Economy, Business And Markets

FATF Decision an Opportunity to Sort Things Out

FATF Decision an Opportunity to Sort Things Out
FATF Decision an Opportunity to Sort Things Out

A former banking official says if Iran wants to be permanently removed from the black list of the Financial Action Task Force, coordination among all state institutions is crucial to effectively use the one year window provided by the organization’s recent move.

FATF (an intergovernmental organization founded in 1989 to combat money laundering) announced last month that while Iran will be kept on its blacklist of high-risk countries, it is calling for a one-year suspension of some restrictions on Tehran. The decision was meant to encourage Iran for the steps it has taken in passing anti-money laundering and counter terrorism financing laws.   

“This gives Iran a one-year window that should be utilized to the country’s benefit subject to collaboration that goes beyond just the government and the Central Bank of Iran”, says Ahmad Hatami Yazd, a former banker.

“If we decide to implement the existing laws in full and in its entirety, we could take advantage of the one- year window that we have”, he added, as reported by the news website of Iran’s Chamber of Commerce, Industries, Mines and Agriculture.

Recalling the tortuous path that the Anti-Money-Laundering Bill took before becoming law, he recalled the time when the law was to be passed under the moniker of Informal Money Markets that was rejecte4d by the Guardian Council.

“It was approved eventually,” he said,”but it shows that government institutions aren’t fully united around these issues.

“So they tell us to decide within a year. If anti-money-laundering regulations are not implemented by the banks and the CBI does a poor job of overseeing the process, then we will be on the blacklist again next year.”

  Strong Will Needed

Noting that stringent rules have been put in place throughout the world to stop transactions that involve money obtained by illegal activities such as human trafficking, terrorism and drug trafficking, Hatami said such regulations are not always upheld in Iran.

 “According to rules, if anyone wants to transfer money to someone else, the bank needs to obtain information regarding the source and application of the money, but our banks don’t possess such mechanisms.”

“Banks have no obligation regarding small amounts of money, even up to $5,000 which is almost 150 million rials. But anything higher than that must be checked. The CBI has devised regulations according to which the banks need to inquire about the purpose of money going beyond 150 million rials.  In practice, these regulations are not implemented. Because no such controls exist in Iran, they put the names of our banks on the blacklist, expecting us to respect the regulations.”

The former banker reiterated that the country has the necessary regulations in place, but implementing them is not easy for the “dirty banks that are mired in corruption and venality.” According to Hatami “we need a healthy system that is capable of putting the laws into practice.”

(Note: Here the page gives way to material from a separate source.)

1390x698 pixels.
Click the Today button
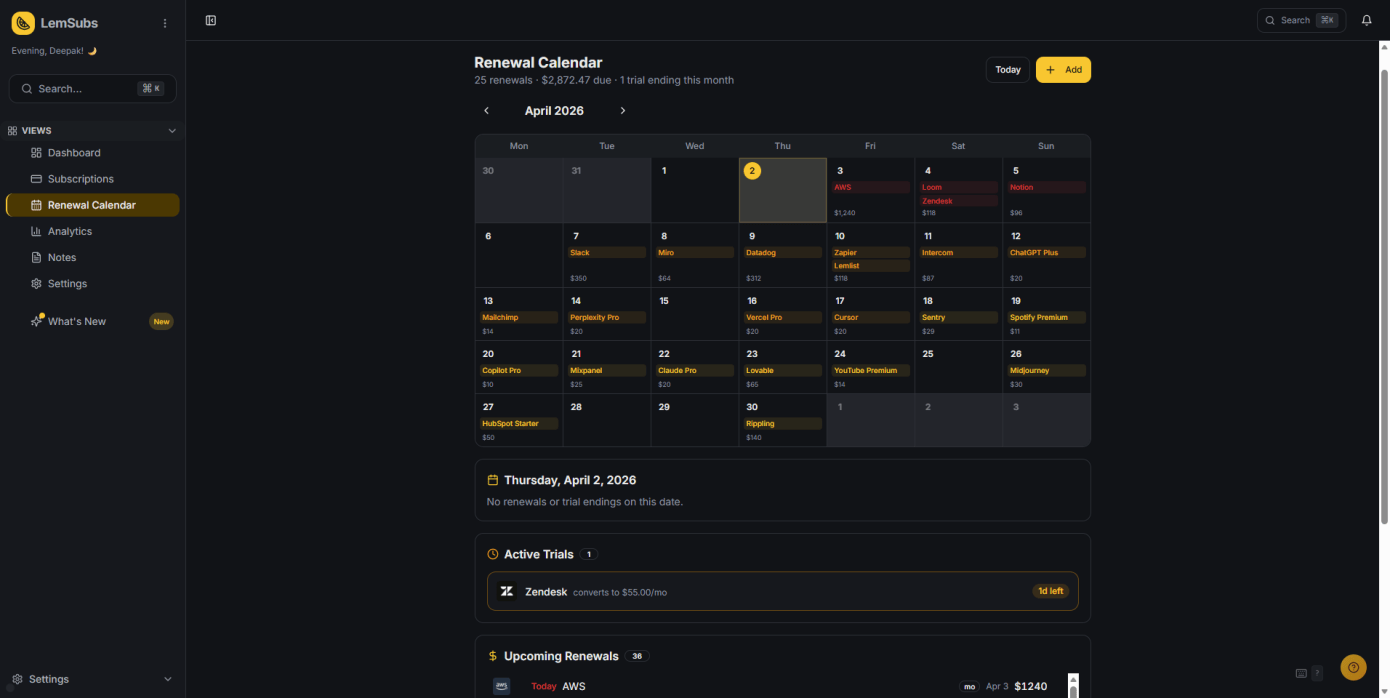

Moving on to “another important issue that they have branded terrorism,” he said Iran supports liberation movements such as the Lebanon-based Hezbollah, but they count this backing as money-laundering.

“They (international bodies) seek to stop narcotics and other types of smuggling,” says Hatami, “but they also want to block Iran aiding liberation movements. That is why they proceed with caution in their dealings with us and warn countries to do likewise.”

Another reason as to why the international regulations are not upheld in Iran is that the banks are overwhelmed with non-performing loans (NPLs) and combating money-laundering has little significance for them at this stage, he was quoted as saying.

The latest official data puts the banking system’s bad debts at 794 trillion rials ($25.8 billion).

“Banks are under intense pressure and this is not the main issue for them. Money-laundering is not even their tenth priority and maybe this is why the laws are not executed. Their main problem now is bad loans incurred by powerful lobbies and individuals affiliated to vested interests who have borrowed money and cannot return it, “he said.

As long as this huge capital is not returned, the banks will remain in a state of bankruptcy, he said, concluding that before the banks bother about money-laundering “they worry about their own survival.”